_PROBLEMA 1_
Según el texto propuesto, ¿de quién fue la primera biografía que publicó Ada Suárez?
_PROBLEMA 2_
Transcribe del texto propuesto el fragmento que comienza en "De la danza" y termina en "Mayo de 1961.".

_TEXTO PROPUESTO_
____________

De la danza y la importancia de los archivos*
Alma Concepción
Alma Concepción en “Retablo Puertorriqueño: San Juan 1600.” Música de Joaquín Rodrigo.
Coreografía de Antonio Machín. Festival de Teatro Puertorriqueño. Teatro Tapia. Mayo de 1961.
Creo que el comienzo de mi interés por los archivos se lo debo a mi madre, Ada Suárez, quien fuera historiadora. Siempre que rebusco en la memoria encuentro mis recuerdos infantiles entremezclados con las fotos diarias que tomara mi mamá. Entre los papeles que doné recientemente a la Biblioteca de la Universidad de Princeton se encuentran cinco álbumes de familia de los años 1939 a 1945 organizados cronológicamente
Cada foto tiene una inscripción con el día, año y lugar donde fueron tomadas. Desde niña presencié esa precisión, ese afán de registrar los datos, los nombres de las personas y los lugares, de contar los hechos con absoluta exactitud, elementos todos que fueron los nortes de Ada Suárez cuando años más tarde se dedicó a investigar y a publicar la primera biografía de Ramón Emeterio Betances. A esa tarea le dedicó ella gran parte de su vida, escudriñando por las bibliotecas y los archivos de Europa y de América las pistas de la biografía del ilustre abolicionista y revolucionario.

____________

_SEGMENTO DE DATOS_
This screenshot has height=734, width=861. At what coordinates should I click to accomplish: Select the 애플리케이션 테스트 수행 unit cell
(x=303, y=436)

____________

_RESPUESTA 1_
De Ramón Emeterio Betances.

_RESPUESTA 2_
De la danza y la importancia de los archivos*
Alma Concepción
Alma Concepción en “Retablo Puertorriqueño: San Juan 1600.” Música de Joaquín Rodrigo.
Coreografía de Antonio Machín. Festival de Teatro Puertorriqueño. Teatro Tapia. Mayo de 1961.